Overall the results from the current study demonstrated that the microchannel design provides an efficient platform to support regenerating axons and incorporate electronics for interfacing with small groups of axons. The simple fabrication process with biocompatible materials such as PDMS and SU-8 elevates the potential for easy scale up of production of this device. The ease with which one can incorporate microwire electrodes allows a versatile use of this device where advanced insulation and interconnect techniques are not available. The overall flexibility of the fabrication process to adapt and tailor the microchannels to the nerve size has great value in individualized customization of this device. Further, the re-organization, architecture and composition of the regenerating nerve lacking distal reinnervation targets showed numerous parallels to a normal nerve and underscores the potential for chronic bidirectional neuronal communication.
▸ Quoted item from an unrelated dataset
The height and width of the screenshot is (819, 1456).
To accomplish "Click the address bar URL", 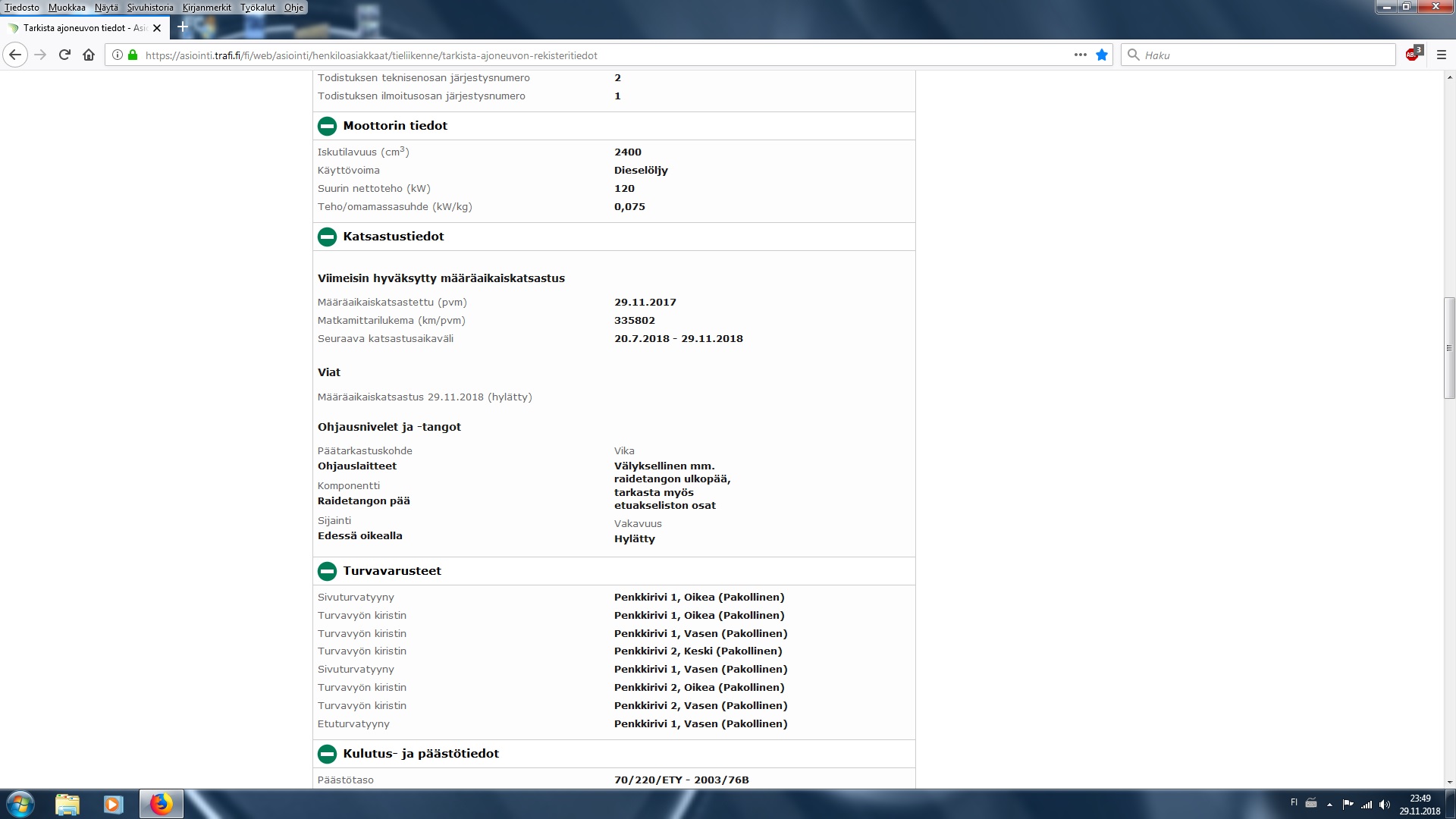I will coord(372,55).
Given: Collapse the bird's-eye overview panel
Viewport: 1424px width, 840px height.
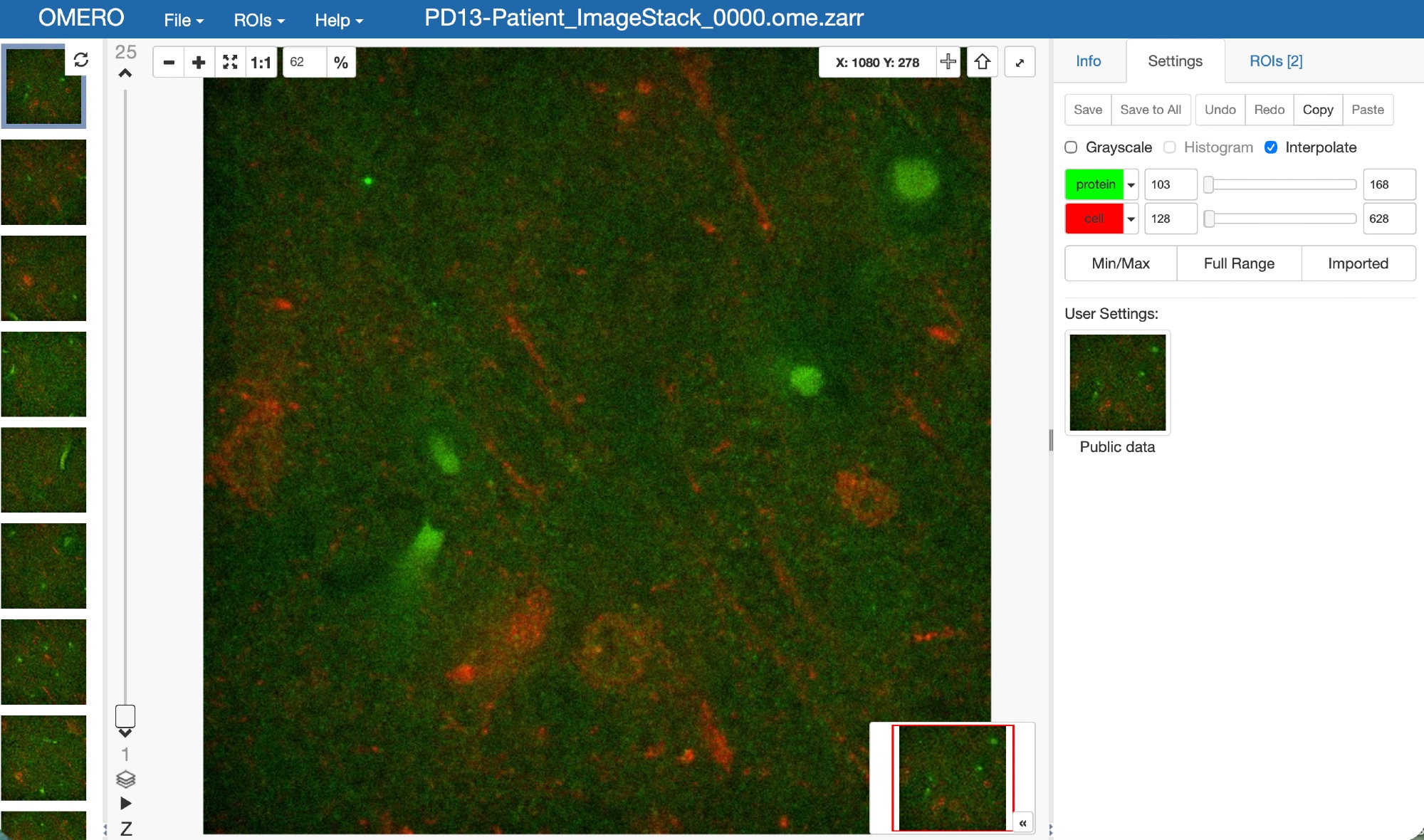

The demonstrated capability to use microchannel interfaces to record spontaneous, sensory evoked, and electrically evoked single and multi unit action potentials on a chronic scale in the sciatic nerve after implantation for five months further supports this. These properties of the regenerated nerve when coupled with the interfacing capability of microchannels and the lack of adverse effects characteristic of neuroma formation lends this device to be a valuable element in aiding neural prosthetic control for amputees.